#DIY Captcha

A CAPTCHA (“Completely Automated Public Turing test to tell Computers and Humans Apart”) is a type of challenge-response test that I needed to introduce on my website. Without this test my articles accumulated hundreds of comments per day. All those comments were unrelated to the articles and were posted by automation scripts written by spammers.

Having software engineering experience I come up with a simplest way to implement an easy to use CAPTCHA to deal with the spam comments. This CAPTCHA is just another text fields that a commenter must fill. Here how it looks:

WordPress — the application that I use to run the readNtry.com website — is a PHP application. It supports some plugins out of the box including one for managing comment spam. Unfortunately I am reluctant enabling plugins that rely on the infrastructure running outside of my server.

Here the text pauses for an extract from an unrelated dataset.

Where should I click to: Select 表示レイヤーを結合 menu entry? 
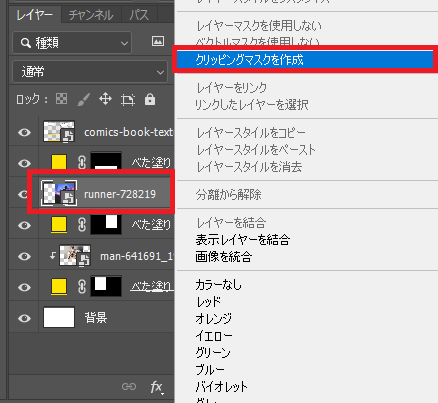[243, 239]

I know, this text base test is extremely easy to workaround in the spamming scripts, but this CAPTCHA is effective so far. I guess spammers don’t really care about my website.

So here is how it works: I modified two PHP files to enable the CAPTCHA functionality: wp-includes/comment-template.php and wp-comments-post.php. There are only about 10 lines of code. I reapply the commit every time WordPress is upgraded to the new version as it overrides my changes. In a rare case when my commit conflicts with the WordPress changes I do quick refactoring to resolve the conflicts. You may download the commit if you are interested to see the changes.

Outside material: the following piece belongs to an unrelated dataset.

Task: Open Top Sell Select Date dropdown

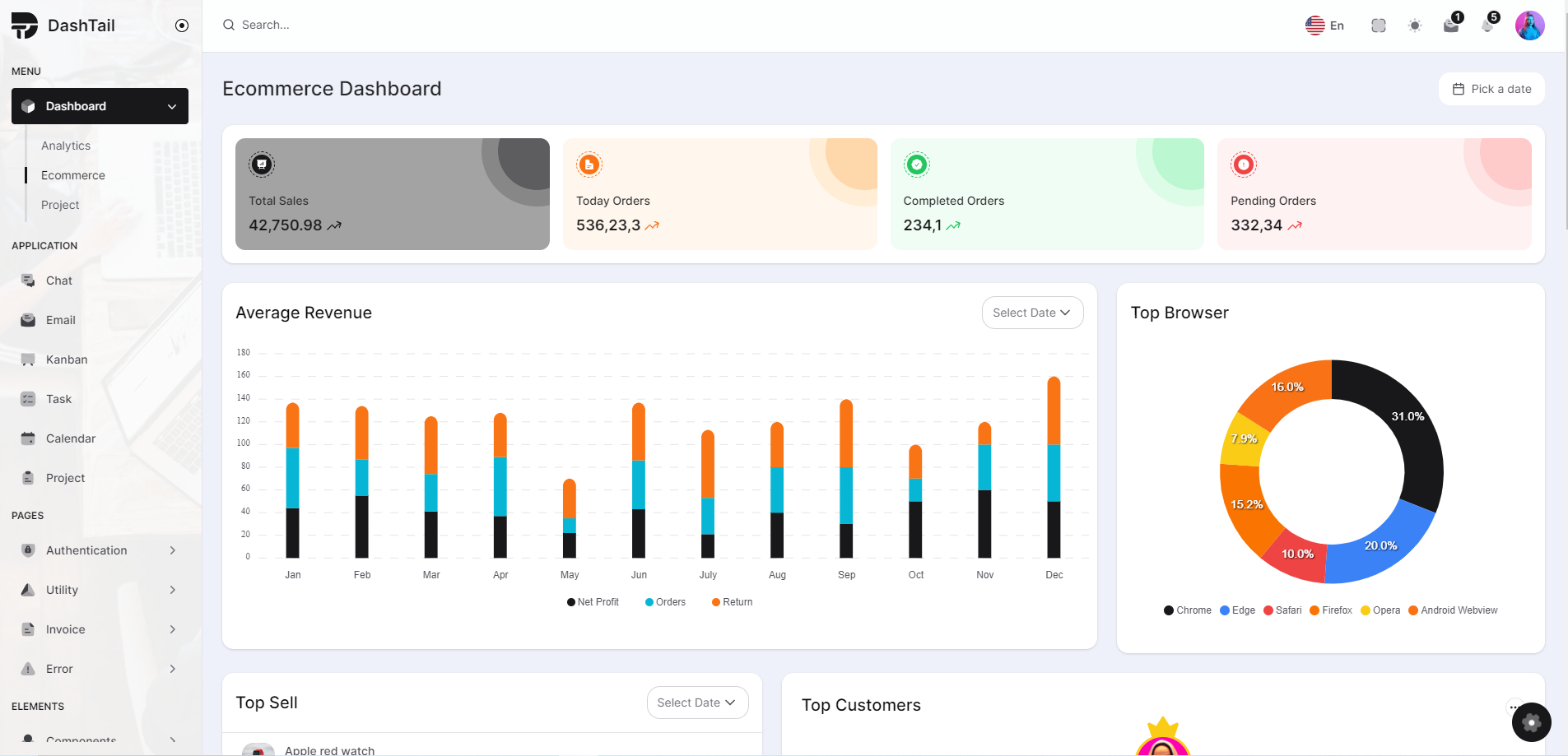Action: pyautogui.click(x=697, y=703)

Interesting thing I found about the question. It may take a few tries to pick a good question. When I used this string as a question “2 + 3 = ?” the spamming scripts were able to pass through. I found that the scripts can’t pass the “2 + 3 plus two = ?” test at this time.

With the current progress in artificial intelligence (AI) I guess my captcha is a very short term solution but, well, it works well so far.